Using RAG with Superexpert.AI
Superexpert.AI supports powerful Retrieval-Augmented Generation (RAG) functionality to enhance your AI agents’ ability to retrieve and utilize information from large files and databases effectively.
Why Use RAG?
Retrieval-Augmented Generation (RAG) allows your AI agents to access information from extensive documents and databases that exceed the typical context window limits of AI models. Unlike file attachments, which load the entire file into the agent’s context, RAG intelligently retrieves relevant text chunks based on the similarity to the user’s queries.
When you use RAG:
- Files are chunked into smaller, manageable pieces.
- Each chunk is converted into vector embeddings and stored in a database.
- User queries are similarly converted into embeddings and matched against these stored chunks.
Ideal Use Cases for RAG:
- Quickly searching product documentation for customer support.
- Providing accurate, context-specific answers from large sets of academic articles or research papers.
- Accessing detailed historical or factual data that would otherwise exceed standard context limitations.
Walkthrough: Setting Up and Using RAG
In this walkthrough, we’ll upload and use a file named titanic.json, which contains detailed passenger data from the Titanic.
Step 1: Create a New Corpus
- From the main navigation menu, click Corpora.
- If no corpus exists, you will automatically navigate to the New Corpus page. Otherwise, click New Corpus.
- Enter a descriptive name and optional description for your corpus (e.g., “Titanic Passenger Data”).
Step 2: Upload Files to Your Corpus
You have two methods:
Method 1: Using the Web Interface
- Click Choose File to select your titanic.json file.
- Specify the Chunk Size (recommended: 100 tokens for detailed accuracy).
- Set the Chunk Overlap percentage (recommended: 15%).
- Click Upload.
Figure 1: Uploading files with the web interface.
Method 2: Using the CLI Tool
- Open your terminal and run:
npx @superexpert-ai/rag init
- Executing the tool with
init
generates a rag.config.js file. Enter your configuration
settings in rag.config.js and execute the following command to chunk and upload your files:npx @superexpert-ai/rag run
The CLI tool reliably handles large files, multiple uploads, and both text and PDF files.

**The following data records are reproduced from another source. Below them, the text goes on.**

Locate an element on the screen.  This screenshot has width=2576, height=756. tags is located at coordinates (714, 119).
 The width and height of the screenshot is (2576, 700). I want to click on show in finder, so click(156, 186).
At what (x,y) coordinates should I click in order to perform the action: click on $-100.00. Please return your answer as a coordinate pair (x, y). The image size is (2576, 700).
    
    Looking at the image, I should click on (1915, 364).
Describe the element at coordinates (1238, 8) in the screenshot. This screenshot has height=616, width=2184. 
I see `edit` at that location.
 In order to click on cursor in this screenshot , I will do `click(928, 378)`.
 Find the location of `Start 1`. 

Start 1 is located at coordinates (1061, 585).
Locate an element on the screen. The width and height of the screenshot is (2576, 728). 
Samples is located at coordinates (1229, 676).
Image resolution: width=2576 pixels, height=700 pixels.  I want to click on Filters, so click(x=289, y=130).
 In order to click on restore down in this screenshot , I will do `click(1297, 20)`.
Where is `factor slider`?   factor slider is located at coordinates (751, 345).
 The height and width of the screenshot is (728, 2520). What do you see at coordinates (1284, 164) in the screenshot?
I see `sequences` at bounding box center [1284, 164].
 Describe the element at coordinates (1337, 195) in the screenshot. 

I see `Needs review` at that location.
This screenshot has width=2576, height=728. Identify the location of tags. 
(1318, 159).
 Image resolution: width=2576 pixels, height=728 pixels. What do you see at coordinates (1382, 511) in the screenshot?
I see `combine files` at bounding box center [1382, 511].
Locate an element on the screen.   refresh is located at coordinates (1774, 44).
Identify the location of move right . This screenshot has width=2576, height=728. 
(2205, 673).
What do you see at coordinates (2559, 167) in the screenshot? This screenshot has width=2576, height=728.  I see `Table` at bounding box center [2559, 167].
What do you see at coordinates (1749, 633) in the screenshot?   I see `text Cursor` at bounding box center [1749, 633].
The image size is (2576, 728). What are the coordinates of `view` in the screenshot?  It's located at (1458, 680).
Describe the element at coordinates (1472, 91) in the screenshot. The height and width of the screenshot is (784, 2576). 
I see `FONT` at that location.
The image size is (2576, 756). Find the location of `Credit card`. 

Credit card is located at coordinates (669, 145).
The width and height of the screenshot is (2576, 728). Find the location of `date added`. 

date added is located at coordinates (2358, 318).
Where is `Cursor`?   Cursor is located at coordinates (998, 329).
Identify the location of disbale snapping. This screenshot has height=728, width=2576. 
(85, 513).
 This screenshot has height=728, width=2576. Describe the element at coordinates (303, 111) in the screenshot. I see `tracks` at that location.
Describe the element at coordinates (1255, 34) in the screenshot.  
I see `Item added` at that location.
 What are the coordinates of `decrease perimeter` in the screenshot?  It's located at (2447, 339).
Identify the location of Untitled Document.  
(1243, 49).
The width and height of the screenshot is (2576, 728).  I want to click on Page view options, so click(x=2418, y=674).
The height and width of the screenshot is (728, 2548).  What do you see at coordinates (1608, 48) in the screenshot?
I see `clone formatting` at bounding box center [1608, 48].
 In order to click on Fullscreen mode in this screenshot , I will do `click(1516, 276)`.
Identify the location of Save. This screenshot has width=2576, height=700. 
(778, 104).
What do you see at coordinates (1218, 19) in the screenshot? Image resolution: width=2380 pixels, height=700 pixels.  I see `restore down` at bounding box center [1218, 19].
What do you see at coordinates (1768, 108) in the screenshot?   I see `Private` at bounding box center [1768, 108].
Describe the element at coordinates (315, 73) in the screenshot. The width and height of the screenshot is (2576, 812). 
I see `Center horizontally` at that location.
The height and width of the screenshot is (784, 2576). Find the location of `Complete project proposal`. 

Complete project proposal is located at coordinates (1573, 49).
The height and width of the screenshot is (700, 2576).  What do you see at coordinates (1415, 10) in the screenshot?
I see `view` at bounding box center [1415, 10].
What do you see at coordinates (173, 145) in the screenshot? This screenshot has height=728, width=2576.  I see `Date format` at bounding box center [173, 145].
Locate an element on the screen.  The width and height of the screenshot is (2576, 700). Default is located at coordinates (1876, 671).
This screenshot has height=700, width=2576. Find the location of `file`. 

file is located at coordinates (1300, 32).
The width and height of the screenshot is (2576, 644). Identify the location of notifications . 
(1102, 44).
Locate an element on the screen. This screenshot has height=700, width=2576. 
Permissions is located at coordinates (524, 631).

Figure 2: Uploading files with the RAG tool.
RAG Tool: For details on using the RAG tool, visit @superexpert-ai/rag.
Step 3: Test Your Corpus
- Navigate to the Corpora page.
- Click the Test button next to your corpus.
- Enter a Limit for the number of returned matches and a Similarity Threshold (higher thresholds yield more precise results).
- Enter test queries such as:
- “How old was Flynn?”
- “What cabin was Mrs Nye in?”
- “How old was Bertha?”
- Click Search to view retrieved matches.
Figure 3: Testing your corpus.
Step 4: Use RAG in a Chat Interface
- From the main navigation menu, select Agents.
- Click Tasks next to your chosen Agent.
- Expand the Context Data panel.
- Select your corpus and configure Limit and Similarity Threshold for real-time retrieval during chat.
- Begin a conversation by navigating to Agents > clicking Chat next to the agent.
Similarity Thresholds: We recommend that you experiment with different Similarity Thresholds. Lower values will yield more matches.
As you chat, your agent dynamically fetches relevant information from your corpus based on your messages, significantly enhancing interaction quality and accuracy.
Figure 4: Using RAG with your agent.
Technical Background
Superexpert.AI uses PostgreSQL and pgvector
to efficiently store and query vector embeddings, ensuring fast and reliable RAG operations.